Interpretive Summary: Outbreaks of Ebola virus disease (EVD) in Africa in recent years have clearly demonstrates the need for a safe and efficacious vaccine. ERVEBO®, a recombinant vaccine, designed to control outbreaks and mitigate its threat to global health was approved by the FDA and EMA in late 2019 for use in prevention of EVD. Since the parental virus, which was used to construct ERVEBO®, is pathogenic for livestock and the vaccine virus may be shed at low levels by vaccinated humans, widespread deployment of the vaccine required investigation into its infectivity and transmissibility to susceptible livestock species. This study demonstrated that high doses of the vaccine did induce clinical symptoms in swine, with a proportion of pigs developing ulcerative vesicular lesions at the nasal injection site and in the feet. Uninoculated contact control pigs that were co-mingled with vaccine inoculated pigs did not become infected or display any clinical signs of disease, indicating that the vaccine is not readily transmissible to naïve pigs during prolonged close contact. In contrast, virulent strain of the virus had a shorter incubation period and was transmitted to contact control pigs. These results indicate that the recombinant vaccine causes vesicular illness in swine when administered at a high dose. Moreover, the study demonstrates the recombinant vaccine is not readily transmitted to uninfected pigs, encouraging its safe use as an effective human vaccine.

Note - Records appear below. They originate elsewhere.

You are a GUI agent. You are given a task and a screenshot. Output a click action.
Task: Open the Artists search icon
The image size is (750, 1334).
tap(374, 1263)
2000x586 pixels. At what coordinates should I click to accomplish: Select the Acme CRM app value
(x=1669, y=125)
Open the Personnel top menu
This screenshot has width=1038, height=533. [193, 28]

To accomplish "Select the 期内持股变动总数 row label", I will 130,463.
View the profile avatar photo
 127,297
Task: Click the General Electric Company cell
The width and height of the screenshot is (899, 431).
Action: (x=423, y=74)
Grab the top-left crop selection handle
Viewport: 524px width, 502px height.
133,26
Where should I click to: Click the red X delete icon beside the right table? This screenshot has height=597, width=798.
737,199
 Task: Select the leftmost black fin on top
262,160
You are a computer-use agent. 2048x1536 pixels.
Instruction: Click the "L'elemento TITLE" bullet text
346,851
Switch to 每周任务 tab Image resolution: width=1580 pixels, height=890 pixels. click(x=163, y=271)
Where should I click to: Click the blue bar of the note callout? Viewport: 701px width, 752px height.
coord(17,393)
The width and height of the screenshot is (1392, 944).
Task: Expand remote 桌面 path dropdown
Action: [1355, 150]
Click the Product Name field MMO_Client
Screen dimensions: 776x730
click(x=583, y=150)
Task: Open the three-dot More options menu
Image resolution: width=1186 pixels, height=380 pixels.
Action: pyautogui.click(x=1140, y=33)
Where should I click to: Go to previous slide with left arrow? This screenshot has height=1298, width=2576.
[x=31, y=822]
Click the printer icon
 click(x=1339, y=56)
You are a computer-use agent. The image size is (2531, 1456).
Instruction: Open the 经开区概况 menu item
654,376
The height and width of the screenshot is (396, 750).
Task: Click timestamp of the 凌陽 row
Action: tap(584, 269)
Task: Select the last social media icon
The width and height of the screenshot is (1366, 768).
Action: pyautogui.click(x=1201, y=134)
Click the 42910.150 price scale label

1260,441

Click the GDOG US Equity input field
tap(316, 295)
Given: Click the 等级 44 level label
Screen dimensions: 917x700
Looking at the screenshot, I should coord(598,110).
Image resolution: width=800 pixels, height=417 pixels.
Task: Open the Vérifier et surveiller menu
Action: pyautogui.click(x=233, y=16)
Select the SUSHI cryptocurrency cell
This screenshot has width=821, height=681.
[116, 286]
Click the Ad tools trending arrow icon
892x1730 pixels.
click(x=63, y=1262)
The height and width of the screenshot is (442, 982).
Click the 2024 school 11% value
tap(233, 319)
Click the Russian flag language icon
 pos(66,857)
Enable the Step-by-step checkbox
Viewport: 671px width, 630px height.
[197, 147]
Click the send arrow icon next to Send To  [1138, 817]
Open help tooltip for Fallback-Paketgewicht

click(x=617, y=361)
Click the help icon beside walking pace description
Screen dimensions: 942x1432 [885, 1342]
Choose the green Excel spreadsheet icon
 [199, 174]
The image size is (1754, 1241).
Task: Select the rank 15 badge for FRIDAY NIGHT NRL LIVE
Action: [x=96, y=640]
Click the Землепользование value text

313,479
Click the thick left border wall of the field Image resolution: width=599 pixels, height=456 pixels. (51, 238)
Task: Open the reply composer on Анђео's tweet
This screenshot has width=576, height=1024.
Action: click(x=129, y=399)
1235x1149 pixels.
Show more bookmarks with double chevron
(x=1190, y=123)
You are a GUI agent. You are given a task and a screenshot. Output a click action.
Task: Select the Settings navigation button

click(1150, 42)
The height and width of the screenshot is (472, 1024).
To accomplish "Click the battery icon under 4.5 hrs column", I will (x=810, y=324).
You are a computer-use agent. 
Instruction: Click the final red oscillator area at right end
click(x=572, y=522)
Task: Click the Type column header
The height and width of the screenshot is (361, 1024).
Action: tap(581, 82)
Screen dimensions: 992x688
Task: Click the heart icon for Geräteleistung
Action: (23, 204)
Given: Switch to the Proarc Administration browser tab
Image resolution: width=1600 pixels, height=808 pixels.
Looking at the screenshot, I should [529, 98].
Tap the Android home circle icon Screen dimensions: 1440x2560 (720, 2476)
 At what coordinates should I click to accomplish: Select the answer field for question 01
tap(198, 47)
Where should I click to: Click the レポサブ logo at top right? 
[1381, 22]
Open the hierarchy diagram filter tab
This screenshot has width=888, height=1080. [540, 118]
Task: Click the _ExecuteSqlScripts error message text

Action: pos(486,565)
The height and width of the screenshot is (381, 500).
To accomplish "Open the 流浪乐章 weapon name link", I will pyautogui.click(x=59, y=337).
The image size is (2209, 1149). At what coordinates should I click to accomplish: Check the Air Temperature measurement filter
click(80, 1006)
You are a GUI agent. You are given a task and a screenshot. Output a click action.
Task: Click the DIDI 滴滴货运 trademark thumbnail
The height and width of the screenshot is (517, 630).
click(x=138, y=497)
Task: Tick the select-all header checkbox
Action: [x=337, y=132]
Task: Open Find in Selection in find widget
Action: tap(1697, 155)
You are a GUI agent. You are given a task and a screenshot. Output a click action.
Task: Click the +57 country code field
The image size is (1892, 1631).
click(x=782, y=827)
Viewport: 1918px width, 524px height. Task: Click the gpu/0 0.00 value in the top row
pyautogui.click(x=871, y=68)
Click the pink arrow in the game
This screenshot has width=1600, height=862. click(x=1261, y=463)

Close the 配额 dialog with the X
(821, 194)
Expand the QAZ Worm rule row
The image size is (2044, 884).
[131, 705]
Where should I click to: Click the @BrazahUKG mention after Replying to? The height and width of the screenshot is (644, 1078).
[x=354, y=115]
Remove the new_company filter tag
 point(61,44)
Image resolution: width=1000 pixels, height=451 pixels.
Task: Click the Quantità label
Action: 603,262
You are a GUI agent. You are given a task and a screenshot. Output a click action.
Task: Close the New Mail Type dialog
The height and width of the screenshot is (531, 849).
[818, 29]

Technical Abstract: The recent impact of Ebola virus disease (EVD) on public health in Africa clearly demonstrates the need for a safe and efficacious vaccine to control outbreaks and mitigate its threat to global health. ERVEBO® is an effective recombinant Vesicular Stomatitis Virus (VSV)-vectored Ebola vaccine (rVSV'G-ZEBOV- GP) that was approved by the FDA and EMA in late 2019 for use in prevention of EVD. Since the parental virus VSV, which was used to construct ERVEBO®, is pathogenic for livestock and the vaccine virus may be shed at low levels by vaccinated humans, widespread deployment of the vaccine required investigation into its infectivity and transmissibility in VSV-susceptible livestock species. We therefore performed a comprehensive clinical analysis of the ERVEBO® vaccine virus in swine to determine its infectivity and potential for transmission. A high dose of the rVSV'G-ZEBOV-GP vaccine resulted in VSV-like clinical signs in swine, with a proportion of pigs developing ulcerative vesicular lesions at the nasal injection site and feet. Uninoculated contact control pigs co-mingled with rVSV'G-ZEBOV-GP-inoculated pigs did not become infected or display any clinical signs of disease, indicating the vaccine is not readily transmissible to naïve pigs during prolonged close contact. In contrast, virulent wild-type VSV Indiana had a shorter incubation period and was transmitted to contact control pigs. These results indicate that the rVSV'G-ZEBOV-GP vaccine causes vesicular illness in swine when administered at a high dose. Moreover, the study demonstrates the ERVEBO® vaccine is not readily transmitted to uninfected pigs, encouraging its safe use as an effective human vaccine.